It's Not Luck

by Eliyahu Goldratt

It's Not Luck
My Impression
4/5

The Thinking Processes are genuinely useful — I've already applied them at work. The presentation is awkward though, especially the family dialogues, and some trees get rushed over without enough detail. Less entertaining than The Goal, but the concepts are highly applicable. Still very worth the read.


Notes

The Thinking Processes

While The Goal gave us the Five Focusing Steps for physical constraints, It’s Not Luck introduces the Thinking Processes — a logical toolkit for solving complex problems, especially policy constraints and conflicts.

Five tools, five questions:

  1. Current Reality Tree — What to change?
  2. Evaporating Cloud — What to change to?
  3. Future Reality Tree — Will it work?
  4. Prerequisite Tree — What’s in the way?
  5. Transition Tree — What actions?

Each produces output that feeds the next. Skip steps and you fail in predictable ways.

Why Known Problems Persist

If you know about a problem and it persists, something is stopping you from solving it. That something is almost always a perceived trade-off.

The interesting question shifts from “why does this exist?” to “why haven’t we solved it?”

Most answers reduce to: “I believe I can’t have X without losing Y.” That belief is either a valid constraint or an assumption worth challenging.

The Evaporating Cloud

Most conflicts aren’t real — they rest on hidden assumptions. The cloud makes them visible.

                A: Common Objective

             ┌──────────┴──────────┐
             │                     │
             v                     v
       B: Requirement        C: Requirement
             │                     │
             v                     v
       D: Position ◄── conflict ──► D': Position

Both sides want the same objective (A) but believe they need contradictory things (D vs D’). Surface the assumptions behind each arrow. Invalidate one, and the conflict evaporates.

CRT to EC: The Handoff

The Current Reality Tree maps cause-effect chains from symptoms to root cause. But finding the root cause isn’t enough — you need to understand why it persists.

Root causes persist because of perceived conflicts.
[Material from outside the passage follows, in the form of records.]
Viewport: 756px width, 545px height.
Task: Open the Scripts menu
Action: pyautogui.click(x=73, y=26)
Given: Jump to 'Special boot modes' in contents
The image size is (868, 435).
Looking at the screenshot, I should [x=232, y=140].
The EC structures that conflict. CRT answers what, EC answers why we haven’t fixed it.

Future Reality Tree

The FRT is a flight simulator for your solution. Take the injection from the EC, trace its effects forward through cause-effect logic.

Two things to check:

  • Does it eliminate the undesirable effects from the CRT?
  • Does it create new problems (negative branch reservations)?

For every “what could go wrong,” either add a preventive injection or modify the solution. Critics become contributors — they’re stress-testing your logic, not attacking your idea.
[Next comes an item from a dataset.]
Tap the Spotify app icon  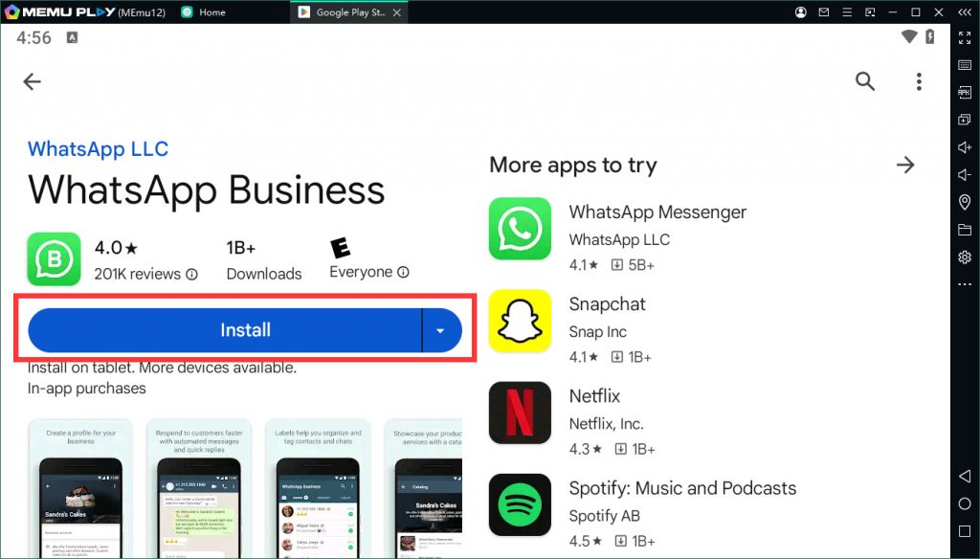pyautogui.click(x=520, y=504)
From Objectives to Actions

The Prerequisite Tree captures obstacles (“we can’t because…”) and converts each into an intermediate objective — a state that overcomes the obstacle. Not actions, states.
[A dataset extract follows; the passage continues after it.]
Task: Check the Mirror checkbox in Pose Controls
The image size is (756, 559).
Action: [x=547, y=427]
The Transition Tree then breaks each intermediate objective into concrete action sequences with explicit cause-effect logic: given reality and need, if we do X, then Y results.

PRT answers “what conditions must exist.” TT answers “what exactly do we do.”

The Full Sequence

CRT ──► EC ──► FRT ──► PRT ──► TT ──► Implementation
 │       │       │       │       │
 │       │       │       │       └─ What actions?
 │       │       │       └───────── What's in the way?
 │       │       └───────────────── Will it work?
 │       └───────────────────────── What to change to?
 └───────────────────────────────── What to change?

Skip CRT: solve the wrong problem. Skip EC: fight symptoms. Skip FRT: solution creates new problems. Skip PRT: get stuck on obstacles. Skip TT: vague plan, inconsistent execution.